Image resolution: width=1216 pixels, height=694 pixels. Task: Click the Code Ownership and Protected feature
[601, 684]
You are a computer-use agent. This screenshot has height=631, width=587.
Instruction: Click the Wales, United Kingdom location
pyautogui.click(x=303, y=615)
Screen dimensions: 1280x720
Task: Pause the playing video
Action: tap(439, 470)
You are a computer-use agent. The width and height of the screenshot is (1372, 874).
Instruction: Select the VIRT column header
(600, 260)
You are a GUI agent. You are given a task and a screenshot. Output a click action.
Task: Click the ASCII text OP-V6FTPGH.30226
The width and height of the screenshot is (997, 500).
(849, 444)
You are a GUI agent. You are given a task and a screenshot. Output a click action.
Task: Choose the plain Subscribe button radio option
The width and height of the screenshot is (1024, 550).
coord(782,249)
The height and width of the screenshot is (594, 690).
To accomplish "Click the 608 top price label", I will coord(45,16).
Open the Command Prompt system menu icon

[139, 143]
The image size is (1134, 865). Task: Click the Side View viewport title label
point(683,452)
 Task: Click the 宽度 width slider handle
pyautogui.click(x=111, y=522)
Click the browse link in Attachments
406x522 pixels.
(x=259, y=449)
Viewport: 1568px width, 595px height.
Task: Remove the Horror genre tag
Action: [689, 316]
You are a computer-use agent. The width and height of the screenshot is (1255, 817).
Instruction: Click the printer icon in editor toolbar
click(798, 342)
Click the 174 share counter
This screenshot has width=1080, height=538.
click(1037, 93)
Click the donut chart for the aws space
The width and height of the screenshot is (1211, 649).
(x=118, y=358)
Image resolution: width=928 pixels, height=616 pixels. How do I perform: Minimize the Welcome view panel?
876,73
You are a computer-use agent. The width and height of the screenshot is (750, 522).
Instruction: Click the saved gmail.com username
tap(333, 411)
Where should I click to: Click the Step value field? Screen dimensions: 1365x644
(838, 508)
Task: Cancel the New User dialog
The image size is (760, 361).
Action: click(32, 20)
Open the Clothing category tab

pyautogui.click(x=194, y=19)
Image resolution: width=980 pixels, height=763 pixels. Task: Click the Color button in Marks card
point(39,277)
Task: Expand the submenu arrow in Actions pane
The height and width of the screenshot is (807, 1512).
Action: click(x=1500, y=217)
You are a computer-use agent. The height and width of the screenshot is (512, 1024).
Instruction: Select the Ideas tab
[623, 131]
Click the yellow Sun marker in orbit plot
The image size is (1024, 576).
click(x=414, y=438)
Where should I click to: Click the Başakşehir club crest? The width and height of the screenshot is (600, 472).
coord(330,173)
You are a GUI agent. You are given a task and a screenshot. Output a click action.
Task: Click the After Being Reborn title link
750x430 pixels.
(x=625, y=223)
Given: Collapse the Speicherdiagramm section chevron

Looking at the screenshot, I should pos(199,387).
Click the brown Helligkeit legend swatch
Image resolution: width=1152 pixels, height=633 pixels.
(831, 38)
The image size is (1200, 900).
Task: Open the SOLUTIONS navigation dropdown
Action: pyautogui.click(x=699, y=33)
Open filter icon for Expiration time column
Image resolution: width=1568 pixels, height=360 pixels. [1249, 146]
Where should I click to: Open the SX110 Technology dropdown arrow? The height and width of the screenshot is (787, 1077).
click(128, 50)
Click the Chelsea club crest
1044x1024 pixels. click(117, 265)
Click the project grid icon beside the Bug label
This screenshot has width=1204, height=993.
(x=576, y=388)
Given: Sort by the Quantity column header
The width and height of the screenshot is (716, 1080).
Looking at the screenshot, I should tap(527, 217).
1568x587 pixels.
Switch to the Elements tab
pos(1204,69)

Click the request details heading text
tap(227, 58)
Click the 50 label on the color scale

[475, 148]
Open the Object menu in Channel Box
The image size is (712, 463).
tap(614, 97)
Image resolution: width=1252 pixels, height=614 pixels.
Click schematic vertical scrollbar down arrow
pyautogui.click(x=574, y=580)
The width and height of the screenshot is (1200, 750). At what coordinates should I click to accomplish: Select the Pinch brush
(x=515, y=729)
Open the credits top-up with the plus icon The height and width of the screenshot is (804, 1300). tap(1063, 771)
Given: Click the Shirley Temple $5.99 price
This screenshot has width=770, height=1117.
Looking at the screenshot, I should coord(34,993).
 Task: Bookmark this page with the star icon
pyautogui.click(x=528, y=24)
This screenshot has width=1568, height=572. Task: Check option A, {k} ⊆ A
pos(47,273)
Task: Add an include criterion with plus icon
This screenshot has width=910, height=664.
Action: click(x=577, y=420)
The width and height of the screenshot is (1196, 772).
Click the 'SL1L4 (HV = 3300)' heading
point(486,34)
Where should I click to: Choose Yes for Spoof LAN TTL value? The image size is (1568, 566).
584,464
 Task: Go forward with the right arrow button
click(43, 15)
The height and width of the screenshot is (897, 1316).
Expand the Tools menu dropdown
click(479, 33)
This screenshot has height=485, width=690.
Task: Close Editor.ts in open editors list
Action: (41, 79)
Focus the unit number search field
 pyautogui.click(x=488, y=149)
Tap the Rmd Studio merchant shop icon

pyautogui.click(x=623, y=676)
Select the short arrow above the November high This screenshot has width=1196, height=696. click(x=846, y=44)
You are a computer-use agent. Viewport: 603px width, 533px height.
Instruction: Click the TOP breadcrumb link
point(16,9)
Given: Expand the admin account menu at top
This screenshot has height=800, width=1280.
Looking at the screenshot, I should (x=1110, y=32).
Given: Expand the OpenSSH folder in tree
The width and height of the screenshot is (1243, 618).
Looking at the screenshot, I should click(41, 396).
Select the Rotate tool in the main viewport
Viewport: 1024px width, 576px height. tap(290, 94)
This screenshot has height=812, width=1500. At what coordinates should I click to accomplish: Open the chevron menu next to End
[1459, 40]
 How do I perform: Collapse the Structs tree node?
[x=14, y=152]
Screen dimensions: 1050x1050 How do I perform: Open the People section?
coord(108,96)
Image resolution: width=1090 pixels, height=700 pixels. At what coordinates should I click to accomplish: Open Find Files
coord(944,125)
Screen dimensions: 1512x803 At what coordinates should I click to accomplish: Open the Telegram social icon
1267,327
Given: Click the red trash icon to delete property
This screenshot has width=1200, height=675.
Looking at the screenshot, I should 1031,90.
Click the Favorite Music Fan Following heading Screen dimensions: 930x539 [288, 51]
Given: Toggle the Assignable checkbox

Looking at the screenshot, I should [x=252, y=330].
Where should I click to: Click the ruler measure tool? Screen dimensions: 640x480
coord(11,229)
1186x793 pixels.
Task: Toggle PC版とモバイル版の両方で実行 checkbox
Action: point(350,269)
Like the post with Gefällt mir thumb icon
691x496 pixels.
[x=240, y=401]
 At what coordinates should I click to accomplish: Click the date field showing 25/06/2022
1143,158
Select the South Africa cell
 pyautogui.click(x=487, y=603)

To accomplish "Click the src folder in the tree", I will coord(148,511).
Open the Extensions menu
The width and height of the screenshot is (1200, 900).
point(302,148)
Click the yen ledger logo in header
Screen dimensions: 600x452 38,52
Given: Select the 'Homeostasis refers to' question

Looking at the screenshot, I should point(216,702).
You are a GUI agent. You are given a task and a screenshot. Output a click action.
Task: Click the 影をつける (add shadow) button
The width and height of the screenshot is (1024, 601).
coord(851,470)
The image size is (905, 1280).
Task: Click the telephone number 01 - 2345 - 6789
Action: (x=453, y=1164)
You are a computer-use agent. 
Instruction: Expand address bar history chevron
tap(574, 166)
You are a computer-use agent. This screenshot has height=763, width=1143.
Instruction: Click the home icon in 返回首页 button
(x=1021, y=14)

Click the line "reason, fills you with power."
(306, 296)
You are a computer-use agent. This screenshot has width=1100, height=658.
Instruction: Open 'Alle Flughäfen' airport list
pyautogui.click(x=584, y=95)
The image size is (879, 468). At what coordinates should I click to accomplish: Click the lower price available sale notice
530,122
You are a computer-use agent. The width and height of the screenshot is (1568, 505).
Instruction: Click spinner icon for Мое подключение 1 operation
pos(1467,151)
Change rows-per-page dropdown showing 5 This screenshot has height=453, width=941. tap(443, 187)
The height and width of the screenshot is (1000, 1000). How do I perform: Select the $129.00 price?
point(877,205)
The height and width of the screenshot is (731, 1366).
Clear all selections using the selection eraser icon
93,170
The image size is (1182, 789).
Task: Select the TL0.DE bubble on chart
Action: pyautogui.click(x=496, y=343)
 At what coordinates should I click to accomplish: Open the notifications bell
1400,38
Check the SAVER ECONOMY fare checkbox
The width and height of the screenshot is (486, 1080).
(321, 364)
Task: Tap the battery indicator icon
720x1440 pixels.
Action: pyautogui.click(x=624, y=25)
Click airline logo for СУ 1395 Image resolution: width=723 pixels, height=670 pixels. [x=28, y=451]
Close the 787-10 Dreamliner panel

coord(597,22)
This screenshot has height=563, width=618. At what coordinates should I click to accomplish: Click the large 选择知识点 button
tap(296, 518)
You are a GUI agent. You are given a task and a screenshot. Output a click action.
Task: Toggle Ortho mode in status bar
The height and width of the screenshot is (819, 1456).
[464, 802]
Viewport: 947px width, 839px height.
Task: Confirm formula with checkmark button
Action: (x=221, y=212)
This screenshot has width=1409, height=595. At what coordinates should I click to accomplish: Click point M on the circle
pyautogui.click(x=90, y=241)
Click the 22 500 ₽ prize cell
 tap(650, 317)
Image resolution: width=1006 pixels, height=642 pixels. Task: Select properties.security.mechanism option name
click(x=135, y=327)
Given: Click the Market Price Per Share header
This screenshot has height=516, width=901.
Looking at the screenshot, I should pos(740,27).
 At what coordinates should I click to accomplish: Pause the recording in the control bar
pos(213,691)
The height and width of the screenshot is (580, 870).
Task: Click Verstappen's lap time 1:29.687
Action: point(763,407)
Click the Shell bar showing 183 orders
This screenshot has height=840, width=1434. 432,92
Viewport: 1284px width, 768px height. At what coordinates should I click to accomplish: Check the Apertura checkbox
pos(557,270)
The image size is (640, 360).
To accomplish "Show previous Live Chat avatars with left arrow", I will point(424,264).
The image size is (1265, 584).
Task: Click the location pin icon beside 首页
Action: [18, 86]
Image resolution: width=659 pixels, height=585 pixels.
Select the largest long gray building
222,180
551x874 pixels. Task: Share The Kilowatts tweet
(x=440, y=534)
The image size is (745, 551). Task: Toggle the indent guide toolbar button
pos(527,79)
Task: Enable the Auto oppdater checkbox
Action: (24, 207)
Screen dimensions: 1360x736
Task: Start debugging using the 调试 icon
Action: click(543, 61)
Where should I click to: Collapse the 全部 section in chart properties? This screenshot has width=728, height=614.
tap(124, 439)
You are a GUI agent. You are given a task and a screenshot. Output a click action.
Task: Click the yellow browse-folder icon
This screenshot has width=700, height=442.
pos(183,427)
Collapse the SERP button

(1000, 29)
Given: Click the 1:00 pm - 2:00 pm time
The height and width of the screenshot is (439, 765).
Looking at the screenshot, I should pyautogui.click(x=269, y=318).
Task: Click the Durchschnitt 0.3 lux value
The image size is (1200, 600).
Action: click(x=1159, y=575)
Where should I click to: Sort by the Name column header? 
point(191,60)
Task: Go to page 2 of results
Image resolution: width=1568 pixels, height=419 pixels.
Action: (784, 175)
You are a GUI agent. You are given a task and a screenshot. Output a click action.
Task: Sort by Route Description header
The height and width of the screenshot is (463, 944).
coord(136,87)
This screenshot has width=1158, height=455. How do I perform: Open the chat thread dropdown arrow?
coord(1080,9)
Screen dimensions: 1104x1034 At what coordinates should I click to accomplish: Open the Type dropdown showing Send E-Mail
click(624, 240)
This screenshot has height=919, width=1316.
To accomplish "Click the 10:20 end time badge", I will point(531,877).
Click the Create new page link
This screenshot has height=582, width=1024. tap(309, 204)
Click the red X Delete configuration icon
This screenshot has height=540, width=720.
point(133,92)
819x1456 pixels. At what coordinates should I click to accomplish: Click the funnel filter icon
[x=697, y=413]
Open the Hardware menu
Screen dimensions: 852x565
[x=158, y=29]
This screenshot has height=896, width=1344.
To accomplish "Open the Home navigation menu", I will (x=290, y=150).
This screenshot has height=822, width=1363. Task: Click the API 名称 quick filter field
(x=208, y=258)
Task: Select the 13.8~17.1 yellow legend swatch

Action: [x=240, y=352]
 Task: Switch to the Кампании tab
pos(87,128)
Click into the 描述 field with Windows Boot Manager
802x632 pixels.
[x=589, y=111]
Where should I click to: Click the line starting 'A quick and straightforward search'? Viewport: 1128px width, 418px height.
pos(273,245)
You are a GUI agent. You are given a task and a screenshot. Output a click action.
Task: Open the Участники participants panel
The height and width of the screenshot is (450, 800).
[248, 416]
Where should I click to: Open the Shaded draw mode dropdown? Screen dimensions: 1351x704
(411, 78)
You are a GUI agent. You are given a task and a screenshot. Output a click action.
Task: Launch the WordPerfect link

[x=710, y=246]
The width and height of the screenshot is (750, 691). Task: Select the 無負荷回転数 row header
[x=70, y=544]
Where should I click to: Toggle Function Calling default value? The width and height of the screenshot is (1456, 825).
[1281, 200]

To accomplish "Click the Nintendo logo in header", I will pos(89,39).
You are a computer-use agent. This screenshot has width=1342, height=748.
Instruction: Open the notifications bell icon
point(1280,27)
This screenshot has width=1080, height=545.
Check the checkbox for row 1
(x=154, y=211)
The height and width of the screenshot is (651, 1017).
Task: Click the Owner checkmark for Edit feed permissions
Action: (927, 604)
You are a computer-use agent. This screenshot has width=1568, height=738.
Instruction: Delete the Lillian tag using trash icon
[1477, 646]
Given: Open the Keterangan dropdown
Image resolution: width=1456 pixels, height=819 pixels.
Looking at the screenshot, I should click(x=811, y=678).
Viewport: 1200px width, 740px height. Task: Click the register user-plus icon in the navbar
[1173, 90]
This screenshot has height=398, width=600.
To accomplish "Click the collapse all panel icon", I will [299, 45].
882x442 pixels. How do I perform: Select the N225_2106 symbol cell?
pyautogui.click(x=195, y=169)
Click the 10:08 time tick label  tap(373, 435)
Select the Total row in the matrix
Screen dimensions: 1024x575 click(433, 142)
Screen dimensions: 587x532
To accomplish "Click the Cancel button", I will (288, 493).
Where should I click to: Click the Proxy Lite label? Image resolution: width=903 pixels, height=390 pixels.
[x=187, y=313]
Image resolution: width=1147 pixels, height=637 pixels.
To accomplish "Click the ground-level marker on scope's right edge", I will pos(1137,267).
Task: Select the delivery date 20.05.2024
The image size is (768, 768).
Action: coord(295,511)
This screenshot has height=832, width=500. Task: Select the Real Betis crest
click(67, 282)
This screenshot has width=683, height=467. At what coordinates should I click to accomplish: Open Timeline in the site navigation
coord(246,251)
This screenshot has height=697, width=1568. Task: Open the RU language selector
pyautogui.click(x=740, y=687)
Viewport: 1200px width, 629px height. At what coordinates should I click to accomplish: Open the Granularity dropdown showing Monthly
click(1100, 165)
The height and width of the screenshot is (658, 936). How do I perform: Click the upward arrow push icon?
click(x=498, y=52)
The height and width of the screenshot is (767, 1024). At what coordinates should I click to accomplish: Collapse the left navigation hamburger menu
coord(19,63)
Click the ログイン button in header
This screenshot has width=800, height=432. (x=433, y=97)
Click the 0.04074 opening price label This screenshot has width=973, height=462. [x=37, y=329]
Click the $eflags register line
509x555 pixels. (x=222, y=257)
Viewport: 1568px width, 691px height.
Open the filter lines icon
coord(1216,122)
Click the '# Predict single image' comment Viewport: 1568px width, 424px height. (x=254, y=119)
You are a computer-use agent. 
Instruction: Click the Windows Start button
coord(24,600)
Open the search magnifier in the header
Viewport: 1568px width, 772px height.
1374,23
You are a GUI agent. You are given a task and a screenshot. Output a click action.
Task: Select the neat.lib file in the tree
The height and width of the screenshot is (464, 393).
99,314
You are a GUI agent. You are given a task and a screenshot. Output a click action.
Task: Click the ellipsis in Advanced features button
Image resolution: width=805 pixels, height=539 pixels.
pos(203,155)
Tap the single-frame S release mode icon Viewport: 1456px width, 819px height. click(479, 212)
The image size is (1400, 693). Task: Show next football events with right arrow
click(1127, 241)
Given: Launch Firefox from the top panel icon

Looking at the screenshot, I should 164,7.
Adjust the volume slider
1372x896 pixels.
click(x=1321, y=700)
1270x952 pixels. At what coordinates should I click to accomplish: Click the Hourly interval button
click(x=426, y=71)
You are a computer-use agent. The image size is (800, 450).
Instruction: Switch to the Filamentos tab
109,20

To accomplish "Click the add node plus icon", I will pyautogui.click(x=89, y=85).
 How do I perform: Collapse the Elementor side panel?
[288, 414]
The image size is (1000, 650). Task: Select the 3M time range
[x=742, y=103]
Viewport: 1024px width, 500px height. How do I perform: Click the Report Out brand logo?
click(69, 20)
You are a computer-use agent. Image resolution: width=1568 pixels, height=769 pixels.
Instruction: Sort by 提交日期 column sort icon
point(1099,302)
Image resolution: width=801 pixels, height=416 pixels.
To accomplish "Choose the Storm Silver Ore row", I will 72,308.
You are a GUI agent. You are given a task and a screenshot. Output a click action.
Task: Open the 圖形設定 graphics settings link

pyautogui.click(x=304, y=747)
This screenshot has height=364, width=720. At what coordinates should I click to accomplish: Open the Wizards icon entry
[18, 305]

________________

REQUIRED WORK:
Would you copy each line of the records that contains "Cancel"?

SOLUTION TO THE EXERCISE:
Task: Cancel the New User dialog
To accomplish "Click the Cancel button", I will (288, 493).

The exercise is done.